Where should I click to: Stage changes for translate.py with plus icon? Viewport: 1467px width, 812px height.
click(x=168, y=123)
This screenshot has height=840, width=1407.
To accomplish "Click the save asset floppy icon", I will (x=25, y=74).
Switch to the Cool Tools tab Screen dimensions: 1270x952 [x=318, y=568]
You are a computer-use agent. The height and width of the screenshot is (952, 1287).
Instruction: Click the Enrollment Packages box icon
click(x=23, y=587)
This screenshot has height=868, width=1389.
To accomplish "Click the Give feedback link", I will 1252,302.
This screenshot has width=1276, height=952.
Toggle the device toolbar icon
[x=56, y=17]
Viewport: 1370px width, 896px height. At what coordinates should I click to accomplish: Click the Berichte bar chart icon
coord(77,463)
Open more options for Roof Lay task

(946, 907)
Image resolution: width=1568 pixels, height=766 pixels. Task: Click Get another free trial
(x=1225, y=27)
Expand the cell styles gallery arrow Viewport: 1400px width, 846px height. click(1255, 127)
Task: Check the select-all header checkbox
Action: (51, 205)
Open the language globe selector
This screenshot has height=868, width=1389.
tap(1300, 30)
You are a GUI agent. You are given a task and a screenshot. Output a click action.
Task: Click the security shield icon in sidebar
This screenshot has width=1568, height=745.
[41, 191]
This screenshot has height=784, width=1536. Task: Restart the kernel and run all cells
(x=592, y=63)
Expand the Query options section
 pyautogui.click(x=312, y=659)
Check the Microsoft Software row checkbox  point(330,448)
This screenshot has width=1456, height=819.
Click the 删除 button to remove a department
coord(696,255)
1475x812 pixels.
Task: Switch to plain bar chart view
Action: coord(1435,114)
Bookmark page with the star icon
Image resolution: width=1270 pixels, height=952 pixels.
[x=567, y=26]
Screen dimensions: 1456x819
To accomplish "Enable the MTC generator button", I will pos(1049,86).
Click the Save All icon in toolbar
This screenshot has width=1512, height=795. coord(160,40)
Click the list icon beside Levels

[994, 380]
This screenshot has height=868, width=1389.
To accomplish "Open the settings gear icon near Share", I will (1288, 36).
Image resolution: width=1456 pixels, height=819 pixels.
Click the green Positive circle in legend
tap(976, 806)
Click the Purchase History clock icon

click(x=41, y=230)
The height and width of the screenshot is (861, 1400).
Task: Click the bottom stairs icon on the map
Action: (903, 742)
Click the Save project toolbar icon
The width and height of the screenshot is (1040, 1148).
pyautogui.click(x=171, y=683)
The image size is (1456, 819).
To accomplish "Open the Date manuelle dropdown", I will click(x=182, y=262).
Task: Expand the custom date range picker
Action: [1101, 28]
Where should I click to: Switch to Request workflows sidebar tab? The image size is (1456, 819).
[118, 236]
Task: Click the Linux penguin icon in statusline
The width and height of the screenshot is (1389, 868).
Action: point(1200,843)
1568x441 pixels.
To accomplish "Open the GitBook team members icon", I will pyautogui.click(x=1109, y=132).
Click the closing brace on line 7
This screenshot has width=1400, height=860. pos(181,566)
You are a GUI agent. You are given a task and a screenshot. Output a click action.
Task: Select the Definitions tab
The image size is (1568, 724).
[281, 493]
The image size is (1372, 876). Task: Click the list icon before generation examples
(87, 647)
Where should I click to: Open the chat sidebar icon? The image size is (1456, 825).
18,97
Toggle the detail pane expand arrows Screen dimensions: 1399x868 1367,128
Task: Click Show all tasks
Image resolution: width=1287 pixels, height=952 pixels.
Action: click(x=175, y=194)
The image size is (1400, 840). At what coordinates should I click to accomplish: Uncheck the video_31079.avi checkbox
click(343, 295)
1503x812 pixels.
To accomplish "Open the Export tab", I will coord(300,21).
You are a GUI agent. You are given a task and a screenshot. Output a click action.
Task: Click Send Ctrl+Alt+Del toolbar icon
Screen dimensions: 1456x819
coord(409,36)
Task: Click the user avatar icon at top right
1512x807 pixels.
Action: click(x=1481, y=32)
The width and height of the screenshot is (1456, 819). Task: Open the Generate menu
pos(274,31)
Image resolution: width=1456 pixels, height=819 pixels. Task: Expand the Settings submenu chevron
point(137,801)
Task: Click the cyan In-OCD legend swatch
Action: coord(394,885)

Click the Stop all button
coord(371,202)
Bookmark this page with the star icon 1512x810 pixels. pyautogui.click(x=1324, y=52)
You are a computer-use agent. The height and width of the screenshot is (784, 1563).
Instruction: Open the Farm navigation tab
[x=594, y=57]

__What to produce__. Each line of the material should be returned exactly as it stands.

__Response area__.
Where should I click to: Stage changes for translate.py with plus icon? Viewport: 1467px width, 812px height.
click(x=168, y=123)
This screenshot has height=840, width=1407.
To accomplish "Click the save asset floppy icon", I will (x=25, y=74).
Switch to the Cool Tools tab Screen dimensions: 1270x952 [x=318, y=568]
You are a computer-use agent. The height and width of the screenshot is (952, 1287).
Instruction: Click the Enrollment Packages box icon
click(x=23, y=587)
This screenshot has height=868, width=1389.
To accomplish "Click the Give feedback link", I will 1252,302.
This screenshot has width=1276, height=952.
Toggle the device toolbar icon
[x=56, y=17]
Viewport: 1370px width, 896px height. At what coordinates should I click to accomplish: Click the Berichte bar chart icon
coord(77,463)
Open more options for Roof Lay task

(946, 907)
Image resolution: width=1568 pixels, height=766 pixels. Task: Click Get another free trial
(x=1225, y=27)
Expand the cell styles gallery arrow Viewport: 1400px width, 846px height. click(1255, 127)
Task: Check the select-all header checkbox
Action: (51, 205)
Open the language globe selector
This screenshot has height=868, width=1389.
tap(1300, 30)
You are a GUI agent. You are given a task and a screenshot. Output a click action.
Task: Click the security shield icon in sidebar
This screenshot has width=1568, height=745.
[41, 191]
This screenshot has height=784, width=1536. Task: Restart the kernel and run all cells
(x=592, y=63)
Expand the Query options section
 pyautogui.click(x=312, y=659)
Check the Microsoft Software row checkbox  point(330,448)
This screenshot has width=1456, height=819.
Click the 删除 button to remove a department
coord(696,255)
1475x812 pixels.
Task: Switch to plain bar chart view
Action: coord(1435,114)
Bookmark page with the star icon
Image resolution: width=1270 pixels, height=952 pixels.
[x=567, y=26]
Screen dimensions: 1456x819
To accomplish "Enable the MTC generator button", I will pos(1049,86).
Click the Save All icon in toolbar
This screenshot has width=1512, height=795. coord(160,40)
Click the list icon beside Levels

[994, 380]
This screenshot has height=868, width=1389.
To accomplish "Open the settings gear icon near Share", I will (1288, 36).
Image resolution: width=1456 pixels, height=819 pixels.
Click the green Positive circle in legend
tap(976, 806)
Click the Purchase History clock icon

click(x=41, y=230)
The height and width of the screenshot is (861, 1400).
Task: Click the bottom stairs icon on the map
Action: (903, 742)
Click the Save project toolbar icon
The width and height of the screenshot is (1040, 1148).
pyautogui.click(x=171, y=683)
The image size is (1456, 819).
To accomplish "Open the Date manuelle dropdown", I will click(x=182, y=262).
Task: Expand the custom date range picker
Action: [1101, 28]
Where should I click to: Switch to Request workflows sidebar tab? The image size is (1456, 819).
[118, 236]
Task: Click the Linux penguin icon in statusline
The width and height of the screenshot is (1389, 868).
Action: point(1200,843)
1568x441 pixels.
To accomplish "Open the GitBook team members icon", I will pyautogui.click(x=1109, y=132).
Click the closing brace on line 7
This screenshot has width=1400, height=860. pos(181,566)
You are a GUI agent. You are given a task and a screenshot. Output a click action.
Task: Select the Definitions tab
The image size is (1568, 724).
[281, 493]
The image size is (1372, 876). Task: Click the list icon before generation examples
(87, 647)
Where should I click to: Open the chat sidebar icon? The image size is (1456, 825).
18,97
Toggle the detail pane expand arrows Screen dimensions: 1399x868 1367,128
Task: Click Show all tasks
Image resolution: width=1287 pixels, height=952 pixels.
Action: click(x=175, y=194)
The image size is (1400, 840). At what coordinates should I click to accomplish: Uncheck the video_31079.avi checkbox
click(343, 295)
1503x812 pixels.
To accomplish "Open the Export tab", I will coord(300,21).
You are a GUI agent. You are given a task and a screenshot. Output a click action.
Task: Click Send Ctrl+Alt+Del toolbar icon
Screen dimensions: 1456x819
coord(409,36)
Task: Click the user avatar icon at top right
1512x807 pixels.
Action: click(x=1481, y=32)
The width and height of the screenshot is (1456, 819). Task: Open the Generate menu
pos(274,31)
Image resolution: width=1456 pixels, height=819 pixels. Task: Expand the Settings submenu chevron
point(137,801)
Task: Click the cyan In-OCD legend swatch
Action: coord(394,885)

Click the Stop all button
coord(371,202)
Bookmark this page with the star icon 1512x810 pixels. pyautogui.click(x=1324, y=52)
You are a computer-use agent. The height and width of the screenshot is (784, 1563).
Instruction: Open the Farm navigation tab
[x=594, y=57]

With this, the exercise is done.